You will have to do some checks afterward to ensure everything went over as expected, and you may encounter issues around things like image alignment and captions, but overall this method was surprisingly accurate.
Lesson #3: Image quality is massively reduced
If you do use the above method of copy-pasting content, bear in mind that the image quality sent over will be the one currently on display on the Wiki, not the original, which may or may not be completely different resolutions.
The good news however, is that if you click into the image on your MediaWiki, you’ll be able to see the original quality version. You can then copy that, and paste it over the top of the newly transferred one in Confluence.
Copy-paste to the rescue (again)!
Lesson #4: Articles in Confluence will be owned by whoever transfers them
One thing I only discovered after migrating 100+ articles, is that the person who migrates them then owns them in the eyes of Confluence, and is therefore subscribed to email alerts every time someone makes a change.
Every. Single. Time.
In an ideal world, you would ask the original creators of the MediaWiki articles to perform the migration, thus retaining them as the owner. But in reality this may simply not be possible, and you should instead simply unsubscribe to the articles as and when you create them in Confluence.
Lesson #5: URLs may need to be updated (but are relatively easy to find)
Given that MediaWiki is a system of interconnected documents, it’s a fair bet that your articles feature many internal links. This of course is a problem when you move to Confluence, as you don’t want users being sent back to the legacy MediaWiki instance when they click a link (especially after that system is decommissioned).

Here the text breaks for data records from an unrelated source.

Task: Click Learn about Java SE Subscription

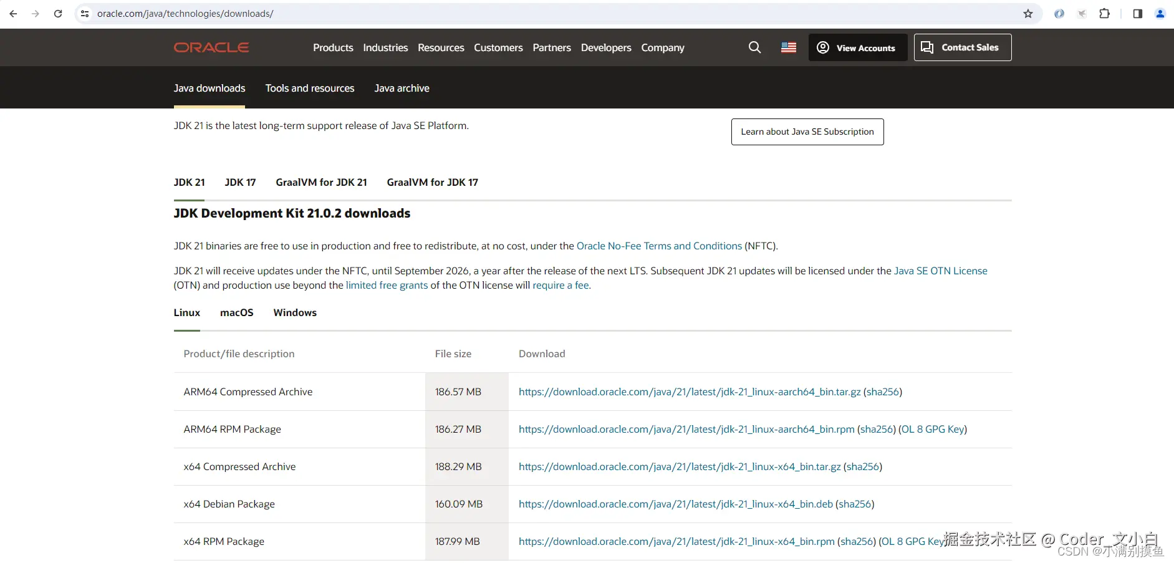Action: coord(807,132)
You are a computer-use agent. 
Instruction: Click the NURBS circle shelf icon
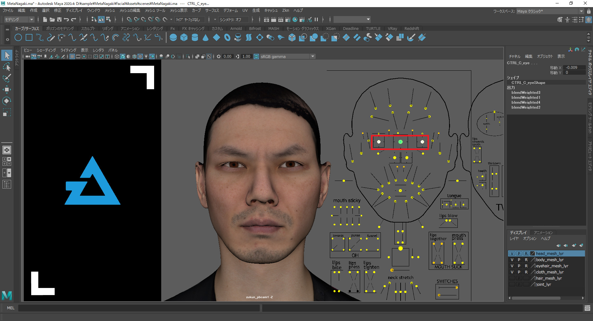point(18,38)
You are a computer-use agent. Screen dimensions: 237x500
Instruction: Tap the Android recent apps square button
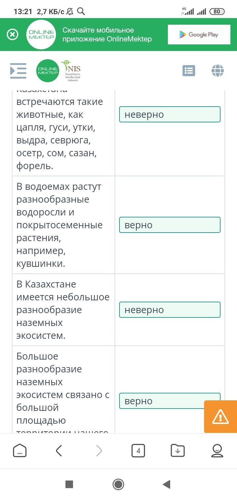point(69,484)
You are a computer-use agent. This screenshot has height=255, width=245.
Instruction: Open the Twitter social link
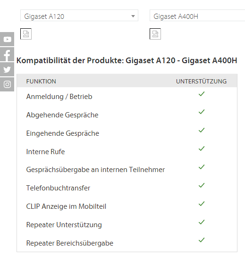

Luckily Confluence make it very easy to find instances where the old link has been used. By simply searching for the old URL on Confluence, it will highlight every page where the URL was used, and you can then go about tracking down the specific references, and updating them.
In addition, this is also a great time to update any references to legacy systems. In our case, we also migrated from GitLab to GitHub, so this same method presented a great way of updating those links in our MediaWiki / Confluence content, too.
All in all, the migration took around 5–15 minutes per article. That’s a small price to pay for ensuring your content is up to date, but I could see why the prospect may be a little more daunting if your articles number in the thousands.
If however, you do decide to do it manually, then I hope the above is of some help to you.